La capitale guinéenne connait depuis ce mercredi, 22 mai 2019, une rupture dans la fourniture du carburant, notamment de l’essence. Les stations sont fermées à de nombreux endroits de Conakry au grand dam des citoyens, pris au dépourvu. C’est le cas dans la commune de Ratoma, où certains citoyens n’ont pas caché leur déception, a constaté sur place Guineematin.com à travers un de ses reporters.

Conakry et certaines villes de l’intérieur de la Guinée sont plongés ce mercredi dans une crise de carburant. La plupart des stations visitées dans la commune de Ratoma n’étaient pas fonctionnelles ce mercredi. De nombreux citoyens ont été affectés par cette situation.

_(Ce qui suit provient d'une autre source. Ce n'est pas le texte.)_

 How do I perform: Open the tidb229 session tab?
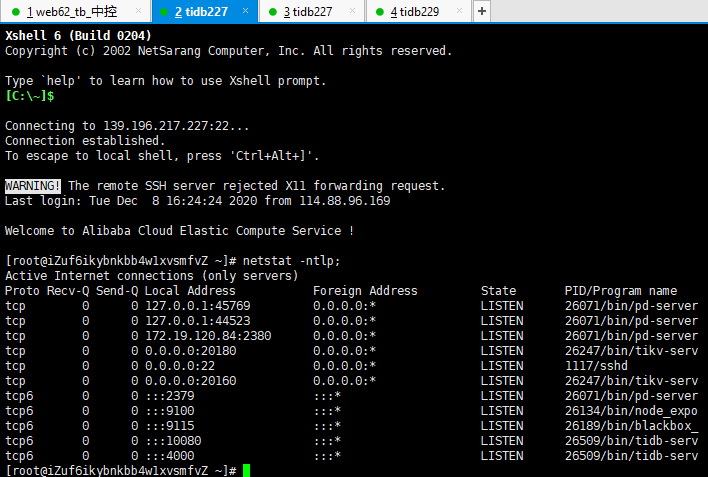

Assis sur sa moto à la sortie de la station BTN de Kipé Dadya, le taxi-motard Abdoulaye Diallo dit avoir fait, sans succès, le trajet de la Cimenterie à Kipé. « Depuis la Cimenterie, je suis passé dans plusieurs stations services sans en avoir du carburant. Dans les stations services où en on trouve, c’est une file indienne interminable. C’est très difficile pour nous parce que s’il n’y a pas d’essence, on ne peut pas rouler et avoir notre dépense. Avec cette situation, nous craignons que le prix du litre ne soit augmenté au marché noir aussi. C’est pourquoi, nous demandons à l’Etat de revoir cette situation pour soulager la population », a-t-il lancé.

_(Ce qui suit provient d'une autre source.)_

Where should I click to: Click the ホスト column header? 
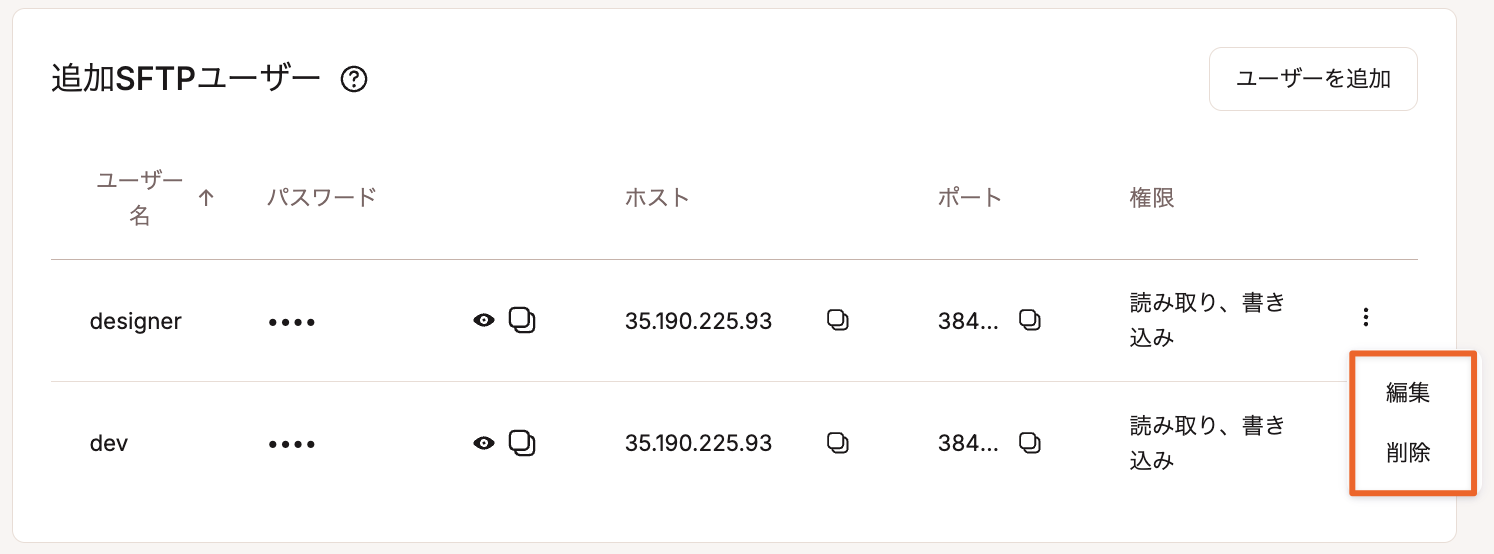pyautogui.click(x=657, y=197)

Quand à Macka Molota Camara, assis derrière le volant sa voiture à la station Total, située sur la transversale Kipé-Bambéto, il s’est dit surpris par la nouvelle et demande à l’Etat des explications. « Se lever et venir constater qu’il n’y a pas de carburant au niveau des stations services, c’est choquant. Dans une grande ville comme Conakry, s’il n’y a pas de carburant, comment les gens vont faire et surtout en plein mois de Ramadan ? Là, je n’ai pas le choix. Si je ne gagne pas le carburant, je serais obligé de garer et prendre une moto taxi pour faire mes courses. L’Etat doit clarifier cette situation parce que là ce n’est pas une question d’argent. L’Etat doit donc nous dire pourquoi il y a cette crise. Seulement, avec la conjoncture actuelle, le peuple n’acceptera pas qu’il y ait augmentation du prix du carburant à la pompe », avertit monsieur Camara.

Sous couvert d’anonymat, un gérant de station à Kipé a confié à notre reporter que cette crise cause d’énormes pertes au niveau des stations services qui développent une activité commerciale. « Il faut savoir qu’au niveau des stations services, nous avons des charges à supporter. Qu’on vende ou pas, ces charges sont obligatoires : le courant électrique va être payé, si on n’a pas le courant, il faut utiliser le groupe électrogène. Notre personnel sera payé, qu’on vende ou qu’on ne vende pas. Ce sont entre-autres des charges obligatoires à supporter. Dans cette crise, nous-mêmes, nous sommes des victimes parce que tout ce qu’on peut faire à notre niveau, c’est de lancer la commande et attendre la livraison du carburant à travers les camions citernes. Maintenant, si ces camions ne viennent pas, la faute ne nous incombe pas », a-t-il dit.

Selon nos informations, cette pénurie de carburant est lié un déficit au niveau du dépôt. Mais, chez nos confrères de la radio Espace FM, le ministre des hydrocarbures a rassuré les guinéens : « le bateau est arrivé, à partir de ce matin les dispositions sont prises. Je garantie que d’ici 72 heures, toutes les stations seront approvisionnées », a dit Diakaria Koulibaly.